3 Fun Ways That Help Picky Eaters Love Vegetables

Julie
4 min readApr 11, 2022
Photo by Anna Pelzer on Unsplash

Eating vegetables does not have to be something your family endures day in and day out — it should be fun. It needs to be fun. The habit of eating vegetables will not be sustained unless there is some joy attached to it.

Imagine a world where we could get all our nutrients and sustenance from a pill (like that blueberry bubblegum that goes all wrong at Willy Wonka’s chocolate factory). Taking a pill would remove all the sensory pleasure we gain from food — the smells, textures and tastes. It would remove all the mental, physical and social aspects of deciding on, preparing and sitting down to a meal. What a dreary, sad world that would be.

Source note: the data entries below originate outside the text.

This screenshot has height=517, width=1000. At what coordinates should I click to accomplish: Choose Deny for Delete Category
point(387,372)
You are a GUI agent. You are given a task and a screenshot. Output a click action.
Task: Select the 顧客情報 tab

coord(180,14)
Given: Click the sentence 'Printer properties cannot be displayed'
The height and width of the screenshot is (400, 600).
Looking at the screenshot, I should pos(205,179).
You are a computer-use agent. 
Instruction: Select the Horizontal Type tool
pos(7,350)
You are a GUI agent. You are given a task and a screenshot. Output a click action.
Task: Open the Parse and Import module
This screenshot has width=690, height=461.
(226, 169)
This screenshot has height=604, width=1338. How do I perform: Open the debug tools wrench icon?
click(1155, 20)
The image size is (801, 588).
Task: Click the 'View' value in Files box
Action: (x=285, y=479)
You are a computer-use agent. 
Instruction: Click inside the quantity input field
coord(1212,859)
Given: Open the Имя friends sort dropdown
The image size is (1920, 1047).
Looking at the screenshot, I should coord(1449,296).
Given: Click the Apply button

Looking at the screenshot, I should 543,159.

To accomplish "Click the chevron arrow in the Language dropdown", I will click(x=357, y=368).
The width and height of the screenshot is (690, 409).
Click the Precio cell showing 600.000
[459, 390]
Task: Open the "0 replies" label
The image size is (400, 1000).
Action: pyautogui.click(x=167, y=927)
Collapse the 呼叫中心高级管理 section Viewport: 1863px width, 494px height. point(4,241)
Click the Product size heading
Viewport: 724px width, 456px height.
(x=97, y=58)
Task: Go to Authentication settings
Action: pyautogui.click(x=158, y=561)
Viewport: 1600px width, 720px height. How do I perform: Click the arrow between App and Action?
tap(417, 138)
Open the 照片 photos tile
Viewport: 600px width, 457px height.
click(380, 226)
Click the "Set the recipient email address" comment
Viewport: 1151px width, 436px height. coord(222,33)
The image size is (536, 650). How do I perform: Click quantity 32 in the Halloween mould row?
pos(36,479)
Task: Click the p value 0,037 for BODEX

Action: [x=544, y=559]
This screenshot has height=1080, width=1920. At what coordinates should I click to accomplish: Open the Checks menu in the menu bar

Here are three fun ways that help picky eaters love vegetables …

1) Make the Plate Fun

If you want to entertain your inner child while getting your actual child to eat more vegetables, then you can go all out and make the whole plate fun.

I hope you read these suggestions and start to feel excited, not exhausted! When she is at college your child is not going to appreciate you turning up with her broccoli tree montage dinner in her dorm room. But your five-year-old will love you for it.

Here are a few ideas:

  • Faces — Use a base of yogurt or soup in a bowl or a piece of bread cut in a circle and add eyes using peas, cut up carrot rounds, cucumbers, radish, etc., plus add a mouth with a strip of any kind of vegetable.
  • Scenes — What about a broccoli forest on a bed of mashed potato, perhaps with a carrot ‘sun’? Or make a rainbow using different colored vegetables — strips of red pepper, grated orange carrot or kernels of yellow corn.
  • Animals — A lion face with a mane of grated carrots, a caterpillar using cut up cucumbers as the body with a sliced red pepper face and peas for eyes.

2) Hands-On Fun

For the more sensory child who exhibits more practical tendencies or learns in a kinesthetic way, then getting down and dirty may be the key to help picky eaters love vegetables.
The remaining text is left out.